The Saudi royal palace on Saturday announced the death of Crown Prince Sultan bin Abdul Aziz, national television reported.
Prince Sultan, who was 80 according to government records, had been on a visit to the United States for medical tests. As well as heir to the throne of the world's top oil exporter, he had been defense minister and minister of aviation for about four decades.
“With deep sorrow and sadness the Custodian of the Two Holy Mosques King Abdullah bin Abdulaziz mourns the death of his brother and his Crown Prince Sultan... who died at dawn this morning Saturday outside the kingdom following an illness,” SPA, the state news agency said.
Saudi television broke its schedules early on Saturday to broadcast Koranic verses accompanied by footage of the Kaaba in Mecca, Islam’s holiest site.
The Crown Prince left to New York for medical checks in June this year, making it the second time he enters the hospital there in the past three years.

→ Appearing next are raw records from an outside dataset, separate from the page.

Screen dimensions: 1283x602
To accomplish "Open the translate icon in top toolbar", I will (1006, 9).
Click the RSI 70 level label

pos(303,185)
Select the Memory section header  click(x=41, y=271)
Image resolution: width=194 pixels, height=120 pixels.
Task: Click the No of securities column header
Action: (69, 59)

He died at dawn Saturday, Saudi time, and his burial ceremony will take place on Tuesday in Riyad.
U.S. President Barack Obama offered condolences to Saudi Arabia after the death of Crown Prince Sultan, calling him a “valued friend” who helped cement ties between the allies.
“He was a strong supporter of the deep and enduring partnership between our two countries forged almost seven decades ago,” Obama said in a statement, adding that he learned of the crown prince's death with “great regret.”

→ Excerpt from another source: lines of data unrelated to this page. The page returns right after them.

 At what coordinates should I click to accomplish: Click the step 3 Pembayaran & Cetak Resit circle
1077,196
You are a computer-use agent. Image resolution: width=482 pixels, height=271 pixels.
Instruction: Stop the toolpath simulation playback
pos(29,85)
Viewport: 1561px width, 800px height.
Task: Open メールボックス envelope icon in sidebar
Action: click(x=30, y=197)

“As minister of defense and aviation for almost 50 years, Crown Prince Sultan dedicated himself to the welfare and security of his people and country and was a valued friend of the United States,” Obama said.
“On behalf of the American people, I extend my deepest condolences to King Abdullah, the royal family, and the people of Saudi Arabia.”
Prince Sultan, born in 1931, was the 15th son of Saudi King Abdul-Aziz.
In 2009, he spent several months at New York Presbyterian Hospital where he underwent more surgery and then went for recovery to Agadir, Morocco.
He has spent much of last year in medical treatment.
Prince Sultan who was half brother of the kingdoms current ruler, King Abdullah, was also known for his charity work, administrative reforms and sending Saudi students abroad to study.
He brokered the Saudi-Yemeni deal over border disputes six years ago.
Widely thought to be next in line after Sultan is Interior Minister Prince Nayef, who was named second-deputy prime minister in 2009.
Unlike in European monarchies, the line of succession does not move directly from father to eldest son, but has moved down a line of brothers born to the kingdom’s founder Ibn Saud, who died in 1953.
Anyone who rises to the throne is likely to maintain the kingdom’s close alliance with the United States. But there could be internal differences. King Abdullah has been seen as a reformer, making incremental changes to improve the position of women, for example, and to modernize the kingdom despite some backlash from ultra-conservative clerics.